Dataset records START
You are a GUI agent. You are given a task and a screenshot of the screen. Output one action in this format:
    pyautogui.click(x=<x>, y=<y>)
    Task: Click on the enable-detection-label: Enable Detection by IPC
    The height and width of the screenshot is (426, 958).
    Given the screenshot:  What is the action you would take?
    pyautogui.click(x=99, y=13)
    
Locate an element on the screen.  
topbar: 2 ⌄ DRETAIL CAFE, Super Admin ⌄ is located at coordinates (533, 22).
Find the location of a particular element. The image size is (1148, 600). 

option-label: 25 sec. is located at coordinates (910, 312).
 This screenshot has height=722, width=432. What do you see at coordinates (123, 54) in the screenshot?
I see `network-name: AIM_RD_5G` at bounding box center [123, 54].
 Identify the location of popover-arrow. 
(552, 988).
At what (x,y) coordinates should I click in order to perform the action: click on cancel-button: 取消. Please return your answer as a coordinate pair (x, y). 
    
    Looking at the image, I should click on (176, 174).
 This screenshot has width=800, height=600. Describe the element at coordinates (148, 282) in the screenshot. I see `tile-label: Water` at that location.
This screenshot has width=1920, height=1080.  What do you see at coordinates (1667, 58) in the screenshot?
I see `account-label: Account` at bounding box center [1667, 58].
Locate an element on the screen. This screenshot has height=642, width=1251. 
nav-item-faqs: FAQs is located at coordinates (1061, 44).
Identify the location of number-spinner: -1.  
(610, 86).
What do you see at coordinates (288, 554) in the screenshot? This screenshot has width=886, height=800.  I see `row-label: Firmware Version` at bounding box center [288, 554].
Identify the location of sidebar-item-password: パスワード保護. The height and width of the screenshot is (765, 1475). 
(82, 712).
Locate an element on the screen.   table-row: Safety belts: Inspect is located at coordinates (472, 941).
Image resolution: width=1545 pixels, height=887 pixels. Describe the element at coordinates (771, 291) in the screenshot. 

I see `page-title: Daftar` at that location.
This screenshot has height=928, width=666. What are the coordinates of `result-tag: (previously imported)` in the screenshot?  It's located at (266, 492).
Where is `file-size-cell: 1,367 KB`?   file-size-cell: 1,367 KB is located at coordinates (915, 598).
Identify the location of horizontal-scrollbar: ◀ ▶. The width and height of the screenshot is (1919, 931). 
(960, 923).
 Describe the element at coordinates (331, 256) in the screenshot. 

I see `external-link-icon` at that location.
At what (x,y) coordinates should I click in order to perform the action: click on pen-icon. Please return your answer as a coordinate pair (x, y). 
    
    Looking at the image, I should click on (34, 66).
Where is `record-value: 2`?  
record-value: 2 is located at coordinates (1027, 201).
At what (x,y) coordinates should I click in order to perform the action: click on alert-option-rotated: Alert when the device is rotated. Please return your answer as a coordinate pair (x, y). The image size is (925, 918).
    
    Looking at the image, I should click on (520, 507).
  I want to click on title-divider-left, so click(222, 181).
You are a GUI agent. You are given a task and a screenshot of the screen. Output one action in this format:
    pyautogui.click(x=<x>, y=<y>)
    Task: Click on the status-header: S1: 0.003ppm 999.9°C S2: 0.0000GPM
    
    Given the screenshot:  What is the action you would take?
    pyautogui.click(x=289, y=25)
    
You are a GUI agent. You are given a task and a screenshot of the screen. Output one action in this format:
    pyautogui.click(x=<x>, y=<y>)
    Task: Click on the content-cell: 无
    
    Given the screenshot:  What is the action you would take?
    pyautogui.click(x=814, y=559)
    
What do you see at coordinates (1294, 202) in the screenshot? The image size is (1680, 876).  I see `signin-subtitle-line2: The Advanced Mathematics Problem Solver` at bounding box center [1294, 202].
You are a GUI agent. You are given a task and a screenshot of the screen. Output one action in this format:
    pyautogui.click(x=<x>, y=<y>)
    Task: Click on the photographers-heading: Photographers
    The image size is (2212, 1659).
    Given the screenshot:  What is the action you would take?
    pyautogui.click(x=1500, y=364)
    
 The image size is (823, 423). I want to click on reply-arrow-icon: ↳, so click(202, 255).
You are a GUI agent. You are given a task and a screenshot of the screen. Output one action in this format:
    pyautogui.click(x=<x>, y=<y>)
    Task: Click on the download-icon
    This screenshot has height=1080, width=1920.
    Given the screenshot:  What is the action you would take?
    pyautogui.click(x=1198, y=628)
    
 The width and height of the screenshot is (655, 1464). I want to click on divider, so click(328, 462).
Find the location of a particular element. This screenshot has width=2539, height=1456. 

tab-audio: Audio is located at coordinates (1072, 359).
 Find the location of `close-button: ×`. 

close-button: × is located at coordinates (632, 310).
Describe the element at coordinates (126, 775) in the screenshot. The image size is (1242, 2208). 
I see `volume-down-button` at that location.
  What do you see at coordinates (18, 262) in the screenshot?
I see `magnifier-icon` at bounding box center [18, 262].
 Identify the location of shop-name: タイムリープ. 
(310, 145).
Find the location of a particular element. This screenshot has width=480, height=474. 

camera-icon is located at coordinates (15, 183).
Dataset records END
Directions: Copy all of the data above word for word, keeping every line as it is.

Output of the task:
You are a GUI agent. You are given a task and a screenshot of the screen. Output one action in this format:
    pyautogui.click(x=<x>, y=<y>)
    Task: Click on the enable-detection-label: Enable Detection by IPC
    The height and width of the screenshot is (426, 958).
    Given the screenshot:  What is the action you would take?
    pyautogui.click(x=99, y=13)
    
Locate an element on the screen.  
topbar: 2 ⌄ DRETAIL CAFE, Super Admin ⌄ is located at coordinates (533, 22).
Find the location of a particular element. The image size is (1148, 600). 

option-label: 25 sec. is located at coordinates (910, 312).
 This screenshot has height=722, width=432. What do you see at coordinates (123, 54) in the screenshot?
I see `network-name: AIM_RD_5G` at bounding box center [123, 54].
 Identify the location of popover-arrow. 
(552, 988).
At what (x,y) coordinates should I click in order to perform the action: click on cancel-button: 取消. Please return your answer as a coordinate pair (x, y). 
    
    Looking at the image, I should click on (176, 174).
 This screenshot has width=800, height=600. Describe the element at coordinates (148, 282) in the screenshot. I see `tile-label: Water` at that location.
This screenshot has width=1920, height=1080.  What do you see at coordinates (1667, 58) in the screenshot?
I see `account-label: Account` at bounding box center [1667, 58].
Locate an element on the screen. This screenshot has height=642, width=1251. 
nav-item-faqs: FAQs is located at coordinates (1061, 44).
Identify the location of number-spinner: -1.  
(610, 86).
What do you see at coordinates (288, 554) in the screenshot? This screenshot has width=886, height=800.  I see `row-label: Firmware Version` at bounding box center [288, 554].
Identify the location of sidebar-item-password: パスワード保護. The height and width of the screenshot is (765, 1475). 
(82, 712).
Locate an element on the screen.   table-row: Safety belts: Inspect is located at coordinates (472, 941).
Image resolution: width=1545 pixels, height=887 pixels. Describe the element at coordinates (771, 291) in the screenshot. 

I see `page-title: Daftar` at that location.
This screenshot has height=928, width=666. What are the coordinates of `result-tag: (previously imported)` in the screenshot?  It's located at (266, 492).
Where is `file-size-cell: 1,367 KB`?   file-size-cell: 1,367 KB is located at coordinates (915, 598).
Identify the location of horizontal-scrollbar: ◀ ▶. The width and height of the screenshot is (1919, 931). 
(960, 923).
 Describe the element at coordinates (331, 256) in the screenshot. 

I see `external-link-icon` at that location.
At what (x,y) coordinates should I click in order to perform the action: click on pen-icon. Please return your answer as a coordinate pair (x, y). 
    
    Looking at the image, I should click on (34, 66).
Where is `record-value: 2`?  
record-value: 2 is located at coordinates (1027, 201).
At what (x,y) coordinates should I click in order to perform the action: click on alert-option-rotated: Alert when the device is rotated. Please return your answer as a coordinate pair (x, y). The image size is (925, 918).
    
    Looking at the image, I should click on (520, 507).
  I want to click on title-divider-left, so click(222, 181).
You are a GUI agent. You are given a task and a screenshot of the screen. Output one action in this format:
    pyautogui.click(x=<x>, y=<y>)
    Task: Click on the status-header: S1: 0.003ppm 999.9°C S2: 0.0000GPM
    
    Given the screenshot:  What is the action you would take?
    pyautogui.click(x=289, y=25)
    
You are a GUI agent. You are given a task and a screenshot of the screen. Output one action in this format:
    pyautogui.click(x=<x>, y=<y>)
    Task: Click on the content-cell: 无
    
    Given the screenshot:  What is the action you would take?
    pyautogui.click(x=814, y=559)
    
What do you see at coordinates (1294, 202) in the screenshot? The image size is (1680, 876).  I see `signin-subtitle-line2: The Advanced Mathematics Problem Solver` at bounding box center [1294, 202].
You are a GUI agent. You are given a task and a screenshot of the screen. Output one action in this format:
    pyautogui.click(x=<x>, y=<y>)
    Task: Click on the photographers-heading: Photographers
    The image size is (2212, 1659).
    Given the screenshot:  What is the action you would take?
    pyautogui.click(x=1500, y=364)
    
 The image size is (823, 423). I want to click on reply-arrow-icon: ↳, so click(202, 255).
You are a GUI agent. You are given a task and a screenshot of the screen. Output one action in this format:
    pyautogui.click(x=<x>, y=<y>)
    Task: Click on the download-icon
    This screenshot has height=1080, width=1920.
    Given the screenshot:  What is the action you would take?
    pyautogui.click(x=1198, y=628)
    
 The width and height of the screenshot is (655, 1464). I want to click on divider, so click(328, 462).
Find the location of a particular element. This screenshot has width=2539, height=1456. 

tab-audio: Audio is located at coordinates (1072, 359).
 Find the location of `close-button: ×`. 

close-button: × is located at coordinates (632, 310).
Describe the element at coordinates (126, 775) in the screenshot. The image size is (1242, 2208). 
I see `volume-down-button` at that location.
  What do you see at coordinates (18, 262) in the screenshot?
I see `magnifier-icon` at bounding box center [18, 262].
 Identify the location of shop-name: タイムリープ. 
(310, 145).
Find the location of a particular element. This screenshot has width=480, height=474. 

camera-icon is located at coordinates (15, 183).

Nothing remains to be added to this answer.